3楼: Originally posted by tco_001 at 2011-11-15 16:35:41:
那是不是只要我的溶解曲线的峰时单一的就可以认为我的数据是可用的呢？
不知道在哪里看到说ct值超过30得出的结果就不是很可行了，毕竟qpcr的影响因素太多了

4楼: Originally posted by terry130 at 2011-11-15 18:47:58:
你要理解溶解曲线的含义啊。 他是cycle-signal曲线的导数曲线。一个标准的cycle-signal所对应的溶解曲线就应该是单峰的。这个只是数据可用的必要条件。并不是充分条件。如果你的非特异扩增曲线跟你的特异扩增曲线 ...

5楼: Originally posted by tco_001 at 2011-11-15 21:29:55:
恩，现在我用的是SYBR green，那我如何检查我扩增出来的产物是正确的而不是假阳性的结果呢？琼脂糖电泳试过了，效果不是很好，做northern？还是不用检测？

6楼: Originally posted by terry130 at 2011-11-16 08:49:50:
你做real time PCR摸条件的时候都不跑电泳的吗？？  在确定条件之后要跑一下电泳哦。
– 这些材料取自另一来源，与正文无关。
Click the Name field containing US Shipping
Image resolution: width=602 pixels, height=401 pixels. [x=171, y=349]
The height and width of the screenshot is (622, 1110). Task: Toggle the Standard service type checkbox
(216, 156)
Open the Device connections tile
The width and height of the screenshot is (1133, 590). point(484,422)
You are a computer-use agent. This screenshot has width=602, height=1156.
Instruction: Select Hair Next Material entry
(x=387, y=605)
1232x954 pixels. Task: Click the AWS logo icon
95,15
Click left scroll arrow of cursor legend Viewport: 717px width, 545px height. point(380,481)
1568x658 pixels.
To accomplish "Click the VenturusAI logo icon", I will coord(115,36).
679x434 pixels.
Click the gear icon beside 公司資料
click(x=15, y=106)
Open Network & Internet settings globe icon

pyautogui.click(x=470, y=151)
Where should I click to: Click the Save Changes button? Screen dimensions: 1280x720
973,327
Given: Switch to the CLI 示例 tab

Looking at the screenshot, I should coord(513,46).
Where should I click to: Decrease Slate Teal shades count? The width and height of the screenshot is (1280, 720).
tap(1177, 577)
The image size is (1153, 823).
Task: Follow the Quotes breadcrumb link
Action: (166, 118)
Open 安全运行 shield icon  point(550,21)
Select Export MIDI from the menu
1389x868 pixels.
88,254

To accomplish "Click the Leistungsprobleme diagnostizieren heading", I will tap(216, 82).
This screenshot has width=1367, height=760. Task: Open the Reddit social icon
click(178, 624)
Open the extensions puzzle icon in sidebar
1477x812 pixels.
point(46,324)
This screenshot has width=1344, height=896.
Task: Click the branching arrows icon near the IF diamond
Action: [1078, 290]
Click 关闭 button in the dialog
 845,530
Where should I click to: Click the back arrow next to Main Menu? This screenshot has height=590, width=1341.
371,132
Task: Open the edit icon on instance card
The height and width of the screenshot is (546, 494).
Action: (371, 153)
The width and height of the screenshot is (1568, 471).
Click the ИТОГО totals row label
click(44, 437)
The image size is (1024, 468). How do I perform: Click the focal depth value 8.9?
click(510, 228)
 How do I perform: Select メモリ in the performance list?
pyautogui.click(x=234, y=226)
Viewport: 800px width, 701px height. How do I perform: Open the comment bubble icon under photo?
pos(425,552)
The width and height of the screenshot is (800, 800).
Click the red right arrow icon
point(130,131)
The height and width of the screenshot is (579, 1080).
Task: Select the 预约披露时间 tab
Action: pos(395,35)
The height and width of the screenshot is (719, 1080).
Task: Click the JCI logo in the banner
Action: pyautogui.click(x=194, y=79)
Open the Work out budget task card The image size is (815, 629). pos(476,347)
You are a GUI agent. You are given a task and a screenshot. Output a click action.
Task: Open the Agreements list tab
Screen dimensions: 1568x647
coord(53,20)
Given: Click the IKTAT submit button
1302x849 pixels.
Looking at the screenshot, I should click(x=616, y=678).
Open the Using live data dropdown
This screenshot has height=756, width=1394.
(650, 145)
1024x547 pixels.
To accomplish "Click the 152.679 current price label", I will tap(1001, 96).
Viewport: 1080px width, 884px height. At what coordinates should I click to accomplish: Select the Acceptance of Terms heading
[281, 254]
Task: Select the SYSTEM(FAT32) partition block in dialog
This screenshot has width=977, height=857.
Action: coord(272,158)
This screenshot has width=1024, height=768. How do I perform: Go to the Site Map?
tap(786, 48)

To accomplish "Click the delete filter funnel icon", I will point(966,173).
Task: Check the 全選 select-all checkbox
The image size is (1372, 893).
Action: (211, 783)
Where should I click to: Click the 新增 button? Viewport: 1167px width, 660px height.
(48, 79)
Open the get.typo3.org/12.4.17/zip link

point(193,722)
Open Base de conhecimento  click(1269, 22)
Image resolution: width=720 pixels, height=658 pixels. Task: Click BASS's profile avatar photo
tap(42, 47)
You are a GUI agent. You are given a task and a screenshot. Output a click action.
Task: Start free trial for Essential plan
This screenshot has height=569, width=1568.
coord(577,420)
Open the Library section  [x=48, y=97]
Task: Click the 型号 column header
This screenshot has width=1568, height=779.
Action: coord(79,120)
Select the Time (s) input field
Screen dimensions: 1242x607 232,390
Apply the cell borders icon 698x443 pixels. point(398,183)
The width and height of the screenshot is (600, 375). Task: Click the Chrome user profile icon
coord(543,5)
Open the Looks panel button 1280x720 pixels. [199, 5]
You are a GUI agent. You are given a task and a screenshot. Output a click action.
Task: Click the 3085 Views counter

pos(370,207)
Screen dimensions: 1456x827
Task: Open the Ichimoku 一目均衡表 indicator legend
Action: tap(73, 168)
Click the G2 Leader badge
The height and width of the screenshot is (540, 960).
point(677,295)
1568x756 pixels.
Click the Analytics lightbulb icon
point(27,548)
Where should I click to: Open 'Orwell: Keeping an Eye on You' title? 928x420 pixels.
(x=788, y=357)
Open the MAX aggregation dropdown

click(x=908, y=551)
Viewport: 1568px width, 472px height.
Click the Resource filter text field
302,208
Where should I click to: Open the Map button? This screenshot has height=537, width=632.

这是最基本的验证了，必须是背景低，无拖带，条带单一才行。 这个是sybr green法的要求~

1楼: Originally posted by tco_001 at 2011-11-14 21:25:42:
最近在做Q-pcr，要扩增一个表达量很底的mRNA
设计了引物上机去做，溶解曲线不单一有两个峰，一个大一点一个小一点，大一点的应该是产物，但两峰高度差距不算太大，距离倒是蛮远的
扩增曲线测定的Ct值在32左右， ...

7楼: Originally posted by tco_001 at 2011-11-16 16:38:30:
好吧，主要是没人带就自己在那摸索着做，以前也用电泳摸过的，但是觉得reaLtime的条件和普通pcr的条件不是很一样，照搬的话效果不是很好，但是一调整又觉得不确定了，很矛盾的

8楼: Originally posted by apple6299 at 2011-11-16 17:13:10:
做Q-PCR数据好坏与否，首先是引物的设计合不合理，最好是找序列的保守区域进行扩增较好，如果自己设计不好，可以请教别人，如果是TaqMan探针的设计，目前是有公司帮设计的，价格贵蛮多的，看自己实验室的情况了。 ...